* [WHAT YOU HAVE TO DO] Render every line of the records below as a Markdown table with the columns Row and Line, numbering the lines in order and omitting the blank ones.

-- INPUT MATERIAL follows --

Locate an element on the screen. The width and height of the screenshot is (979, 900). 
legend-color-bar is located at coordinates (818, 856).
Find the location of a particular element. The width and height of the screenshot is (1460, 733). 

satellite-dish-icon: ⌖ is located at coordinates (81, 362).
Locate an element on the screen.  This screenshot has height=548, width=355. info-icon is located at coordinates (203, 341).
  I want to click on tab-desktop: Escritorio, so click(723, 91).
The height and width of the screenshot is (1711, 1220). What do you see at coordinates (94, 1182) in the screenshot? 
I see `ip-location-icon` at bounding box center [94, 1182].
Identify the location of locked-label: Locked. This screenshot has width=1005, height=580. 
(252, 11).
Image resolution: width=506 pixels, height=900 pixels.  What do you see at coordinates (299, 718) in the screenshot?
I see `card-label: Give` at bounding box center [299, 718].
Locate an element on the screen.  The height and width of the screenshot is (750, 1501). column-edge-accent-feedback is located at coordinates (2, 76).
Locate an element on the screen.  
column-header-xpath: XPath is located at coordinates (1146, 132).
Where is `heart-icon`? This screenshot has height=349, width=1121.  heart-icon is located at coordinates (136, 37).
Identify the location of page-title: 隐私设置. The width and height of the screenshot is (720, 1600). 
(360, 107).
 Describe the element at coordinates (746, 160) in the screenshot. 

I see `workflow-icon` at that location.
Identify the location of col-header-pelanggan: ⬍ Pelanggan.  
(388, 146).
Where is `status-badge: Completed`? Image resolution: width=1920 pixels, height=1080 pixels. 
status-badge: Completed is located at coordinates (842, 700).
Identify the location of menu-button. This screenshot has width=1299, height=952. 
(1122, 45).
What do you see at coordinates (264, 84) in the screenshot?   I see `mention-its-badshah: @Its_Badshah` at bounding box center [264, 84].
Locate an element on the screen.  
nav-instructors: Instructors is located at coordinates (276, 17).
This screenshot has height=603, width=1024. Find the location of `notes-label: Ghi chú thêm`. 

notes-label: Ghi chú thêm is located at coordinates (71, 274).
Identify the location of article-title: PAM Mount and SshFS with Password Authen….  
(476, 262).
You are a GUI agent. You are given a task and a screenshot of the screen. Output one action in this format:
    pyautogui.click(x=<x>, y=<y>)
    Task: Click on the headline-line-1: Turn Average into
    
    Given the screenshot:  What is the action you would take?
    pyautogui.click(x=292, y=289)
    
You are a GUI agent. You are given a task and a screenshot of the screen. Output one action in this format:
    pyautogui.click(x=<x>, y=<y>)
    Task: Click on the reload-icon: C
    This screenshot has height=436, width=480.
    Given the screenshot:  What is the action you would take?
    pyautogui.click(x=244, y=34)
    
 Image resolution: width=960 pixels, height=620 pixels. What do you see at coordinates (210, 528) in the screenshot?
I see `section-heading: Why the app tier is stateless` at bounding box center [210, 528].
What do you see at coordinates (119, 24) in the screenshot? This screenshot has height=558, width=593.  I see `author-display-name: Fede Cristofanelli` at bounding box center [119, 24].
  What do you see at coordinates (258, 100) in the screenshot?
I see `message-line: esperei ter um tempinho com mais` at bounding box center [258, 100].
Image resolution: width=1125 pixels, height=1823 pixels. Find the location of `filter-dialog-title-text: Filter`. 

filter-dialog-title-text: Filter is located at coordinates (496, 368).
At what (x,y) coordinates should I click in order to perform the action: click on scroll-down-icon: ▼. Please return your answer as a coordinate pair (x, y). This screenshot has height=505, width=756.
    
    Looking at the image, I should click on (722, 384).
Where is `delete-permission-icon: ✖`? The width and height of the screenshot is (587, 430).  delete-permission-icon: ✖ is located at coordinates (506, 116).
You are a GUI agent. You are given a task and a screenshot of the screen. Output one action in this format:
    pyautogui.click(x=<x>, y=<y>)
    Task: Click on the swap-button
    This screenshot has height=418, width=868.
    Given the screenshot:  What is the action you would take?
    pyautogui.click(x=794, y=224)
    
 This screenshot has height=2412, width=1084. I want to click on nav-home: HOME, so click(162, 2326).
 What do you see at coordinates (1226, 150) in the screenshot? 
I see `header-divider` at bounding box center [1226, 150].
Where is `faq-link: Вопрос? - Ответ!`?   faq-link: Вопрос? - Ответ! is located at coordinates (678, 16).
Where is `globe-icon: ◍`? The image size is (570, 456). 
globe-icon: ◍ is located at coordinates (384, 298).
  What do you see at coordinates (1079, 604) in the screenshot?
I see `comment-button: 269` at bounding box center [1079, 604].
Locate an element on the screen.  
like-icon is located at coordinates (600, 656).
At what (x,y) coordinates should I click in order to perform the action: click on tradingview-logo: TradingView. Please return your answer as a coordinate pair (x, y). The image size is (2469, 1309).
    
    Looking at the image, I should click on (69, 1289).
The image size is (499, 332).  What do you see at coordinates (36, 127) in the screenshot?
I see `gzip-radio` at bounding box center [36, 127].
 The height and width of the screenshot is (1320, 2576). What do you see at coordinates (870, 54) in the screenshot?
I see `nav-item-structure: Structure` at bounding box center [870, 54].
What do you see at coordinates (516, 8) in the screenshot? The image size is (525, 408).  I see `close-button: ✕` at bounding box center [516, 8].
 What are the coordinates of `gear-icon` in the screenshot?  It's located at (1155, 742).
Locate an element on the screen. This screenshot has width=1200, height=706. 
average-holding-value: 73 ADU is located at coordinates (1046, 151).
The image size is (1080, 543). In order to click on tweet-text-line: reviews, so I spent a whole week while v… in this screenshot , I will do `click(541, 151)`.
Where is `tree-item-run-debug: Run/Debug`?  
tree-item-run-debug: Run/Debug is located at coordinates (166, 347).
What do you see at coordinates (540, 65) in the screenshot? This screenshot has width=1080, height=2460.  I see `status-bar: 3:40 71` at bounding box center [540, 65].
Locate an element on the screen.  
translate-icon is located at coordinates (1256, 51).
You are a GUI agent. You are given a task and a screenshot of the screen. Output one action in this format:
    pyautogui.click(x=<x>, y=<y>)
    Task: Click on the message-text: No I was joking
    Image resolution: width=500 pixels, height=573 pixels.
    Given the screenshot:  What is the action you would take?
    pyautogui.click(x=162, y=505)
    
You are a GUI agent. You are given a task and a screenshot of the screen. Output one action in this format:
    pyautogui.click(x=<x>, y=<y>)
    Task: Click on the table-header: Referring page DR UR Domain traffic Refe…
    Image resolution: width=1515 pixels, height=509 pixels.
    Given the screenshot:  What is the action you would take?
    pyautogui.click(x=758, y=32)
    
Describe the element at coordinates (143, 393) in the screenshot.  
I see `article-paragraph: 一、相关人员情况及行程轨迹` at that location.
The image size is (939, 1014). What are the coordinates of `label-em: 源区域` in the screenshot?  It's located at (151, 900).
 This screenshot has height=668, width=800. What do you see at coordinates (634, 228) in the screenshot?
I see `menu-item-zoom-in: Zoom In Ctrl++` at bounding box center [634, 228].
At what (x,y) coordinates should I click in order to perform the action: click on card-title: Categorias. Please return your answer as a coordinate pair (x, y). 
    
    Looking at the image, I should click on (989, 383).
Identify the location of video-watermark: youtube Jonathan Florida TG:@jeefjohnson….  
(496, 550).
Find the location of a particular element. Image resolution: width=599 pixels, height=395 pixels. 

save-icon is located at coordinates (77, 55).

-- INPUT MATERIAL concluded --

* [EXERCISE ANSWER]
| Row | Line |
|---|---|
| 1 | Locate an element on the screen. The width and height of the screenshot is (979, 900).  |
| 2 | legend-color-bar is located at coordinates (818, 856). |
| 3 | Find the location of a particular element. The width and height of the screenshot is (1460, 733).  |
| 4 | satellite-dish-icon: ⌖ is located at coordinates (81, 362). |
| 5 | Locate an element on the screen.  This screenshot has height=548, width=355. info-icon is located at coordinates (203, 341). |
| 6 |   I want to click on tab-desktop: Escritorio, so click(723, 91). |
| 7 | The height and width of the screenshot is (1711, 1220). What do you see at coordinates (94, 1182) in the screenshot?  |
| 8 | I see `ip-location-icon` at bounding box center [94, 1182]. |
| 9 | Identify the location of locked-label: Locked. This screenshot has width=1005, height=580.  |
| 10 | (252, 11). |
| 11 | Image resolution: width=506 pixels, height=900 pixels.  What do you see at coordinates (299, 718) in the screenshot? |
| 12 | I see `card-label: Give` at bounding box center [299, 718]. |
| 13 | Locate an element on the screen.  The height and width of the screenshot is (750, 1501). column-edge-accent-feedback is located at coordinates (2, 76). |
| 14 | Locate an element on the screen.   |
| 15 | column-header-xpath: XPath is located at coordinates (1146, 132). |
| 16 | Where is `heart-icon`? This screenshot has height=349, width=1121.  heart-icon is located at coordinates (136, 37). |
| 17 | Identify the location of page-title: 隐私设置. The width and height of the screenshot is (720, 1600).  |
| 18 | (360, 107). |
| 19 |  Describe the element at coordinates (746, 160) in the screenshot.  |
| 20 | I see `workflow-icon` at that location. |
| 21 | Identify the location of col-header-pelanggan: ⬍ Pelanggan.   |
| 22 | (388, 146). |
| 23 | Where is `status-badge: Completed`? Image resolution: width=1920 pixels, height=1080 pixels.  |
| 24 | status-badge: Completed is located at coordinates (842, 700). |
| 25 | Identify the location of menu-button. This screenshot has width=1299, height=952.  |
| 26 | (1122, 45). |
| 27 | What do you see at coordinates (264, 84) in the screenshot?   I see `mention-its-badshah: @Its_Badshah` at bounding box center [264, 84]. |
| 28 | Locate an element on the screen.   |
| 29 | nav-instructors: Instructors is located at coordinates (276, 17). |
| 30 | This screenshot has height=603, width=1024. Find the location of `notes-label: Ghi chú thêm`.  |
| 31 | notes-label: Ghi chú thêm is located at coordinates (71, 274). |
| 32 | Identify the location of article-title: PAM Mount and SshFS with Password Authen….   |
| 33 | (476, 262). |
| 34 | You are a GUI agent. You are given a task and a screenshot of the screen. Output one action in this format: |
| 35 |     pyautogui.click(x=<x>, y=<y>) |
| 36 |     Task: Click on the headline-line-1: Turn Average into |
| 37 |     Given the screenshot:  What is the action you would take? |
| 38 |     pyautogui.click(x=292, y=289) |
| 39 | You are a GUI agent. You are given a task and a screenshot of the screen. Output one action in this format: |
| 40 |     pyautogui.click(x=<x>, y=<y>) |
| 41 |     Task: Click on the reload-icon: C |
| 42 |     This screenshot has height=436, width=480. |
| 43 |     Given the screenshot:  What is the action you would take? |
| 44 |     pyautogui.click(x=244, y=34) |
| 45 |  Image resolution: width=960 pixels, height=620 pixels. What do you see at coordinates (210, 528) in the screenshot? |
| 46 | I see `section-heading: Why the app tier is stateless` at bounding box center [210, 528]. |
| 47 | What do you see at coordinates (119, 24) in the screenshot? This screenshot has height=558, width=593.  I see `author-display-name: Fede Cristofanelli` at bounding box center [119, 24]. |
| 48 |   What do you see at coordinates (258, 100) in the screenshot? |
| 49 | I see `message-line: esperei ter um tempinho com mais` at bounding box center [258, 100]. |
| 50 | Image resolution: width=1125 pixels, height=1823 pixels. Find the location of `filter-dialog-title-text: Filter`.  |
| 51 | filter-dialog-title-text: Filter is located at coordinates (496, 368). |
| 52 | At what (x,y) coordinates should I click in order to perform the action: click on scroll-down-icon: ▼. Please return your answer as a coordinate pair (x, y). This screenshot has height=505, width=756. |
| 53 |     Looking at the image, I should click on (722, 384). |
| 54 | Where is `delete-permission-icon: ✖`? The width and height of the screenshot is (587, 430).  delete-permission-icon: ✖ is located at coordinates (506, 116). |
| 55 | You are a GUI agent. You are given a task and a screenshot of the screen. Output one action in this format: |
| 56 |     pyautogui.click(x=<x>, y=<y>) |
| 57 |     Task: Click on the swap-button |
| 58 |     This screenshot has height=418, width=868. |
| 59 |     Given the screenshot:  What is the action you would take? |
| 60 |     pyautogui.click(x=794, y=224) |
| 61 |  This screenshot has height=2412, width=1084. I want to click on nav-home: HOME, so click(162, 2326). |
| 62 |  What do you see at coordinates (1226, 150) in the screenshot?  |
| 63 | I see `header-divider` at bounding box center [1226, 150]. |
| 64 | Where is `faq-link: Вопрос? - Ответ!`?   faq-link: Вопрос? - Ответ! is located at coordinates (678, 16). |
| 65 | Where is `globe-icon: ◍`? The image size is (570, 456).  |
| 66 | globe-icon: ◍ is located at coordinates (384, 298). |
| 67 |   What do you see at coordinates (1079, 604) in the screenshot? |
| 68 | I see `comment-button: 269` at bounding box center [1079, 604]. |
| 69 | Locate an element on the screen.   |
| 70 | like-icon is located at coordinates (600, 656). |
| 71 | At what (x,y) coordinates should I click in order to perform the action: click on tradingview-logo: TradingView. Please return your answer as a coordinate pair (x, y). The image size is (2469, 1309). |
| 72 |     Looking at the image, I should click on (69, 1289). |
| 73 | The image size is (499, 332).  What do you see at coordinates (36, 127) in the screenshot? |
| 74 | I see `gzip-radio` at bounding box center [36, 127]. |
| 75 |  The height and width of the screenshot is (1320, 2576). What do you see at coordinates (870, 54) in the screenshot? |
| 76 | I see `nav-item-structure: Structure` at bounding box center [870, 54]. |
| 77 | What do you see at coordinates (516, 8) in the screenshot? The image size is (525, 408).  I see `close-button: ✕` at bounding box center [516, 8]. |
| 78 |  What are the coordinates of `gear-icon` in the screenshot?  It's located at (1155, 742). |
| 79 | Locate an element on the screen. This screenshot has width=1200, height=706.  |
| 80 | average-holding-value: 73 ADU is located at coordinates (1046, 151). |
| 81 | The image size is (1080, 543). In order to click on tweet-text-line: reviews, so I spent a whole week while v… in this screenshot , I will do `click(541, 151)`. |
| 82 | Where is `tree-item-run-debug: Run/Debug`?   |
| 83 | tree-item-run-debug: Run/Debug is located at coordinates (166, 347). |
| 84 | What do you see at coordinates (540, 65) in the screenshot? This screenshot has width=1080, height=2460.  I see `status-bar: 3:40 71` at bounding box center [540, 65]. |
| 85 | Locate an element on the screen.   |
| 86 | translate-icon is located at coordinates (1256, 51). |
| 87 | You are a GUI agent. You are given a task and a screenshot of the screen. Output one action in this format: |
| 88 |     pyautogui.click(x=<x>, y=<y>) |
| 89 |     Task: Click on the message-text: No I was joking |
| 90 |     Image resolution: width=500 pixels, height=573 pixels. |
| 91 |     Given the screenshot:  What is the action you would take? |
| 92 |     pyautogui.click(x=162, y=505) |
| 93 | You are a GUI agent. You are given a task and a screenshot of the screen. Output one action in this format: |
| 94 |     pyautogui.click(x=<x>, y=<y>) |
| 95 |     Task: Click on the table-header: Referring page DR UR Domain traffic Refe… |
| 96 |     Image resolution: width=1515 pixels, height=509 pixels. |
| 97 |     Given the screenshot:  What is the action you would take? |
| 98 |     pyautogui.click(x=758, y=32) |
| 99 | Describe the element at coordinates (143, 393) in the screenshot.   |
| 100 | I see `article-paragraph: 一、相关人员情况及行程轨迹` at that location. |
| 101 | The image size is (939, 1014). What are the coordinates of `label-em: 源区域` in the screenshot?  It's located at (151, 900). |
| 102 |  This screenshot has height=668, width=800. What do you see at coordinates (634, 228) in the screenshot? |
| 103 | I see `menu-item-zoom-in: Zoom In Ctrl++` at bounding box center [634, 228]. |
| 104 | At what (x,y) coordinates should I click in order to perform the action: click on card-title: Categorias. Please return your answer as a coordinate pair (x, y).  |
| 105 |     Looking at the image, I should click on (989, 383). |
| 106 | Identify the location of video-watermark: youtube Jonathan Florida TG:@jeefjohnson….   |
| 107 | (496, 550). |
| 108 | Find the location of a particular element. Image resolution: width=599 pixels, height=395 pixels.  |
| 109 | save-icon is located at coordinates (77, 55). |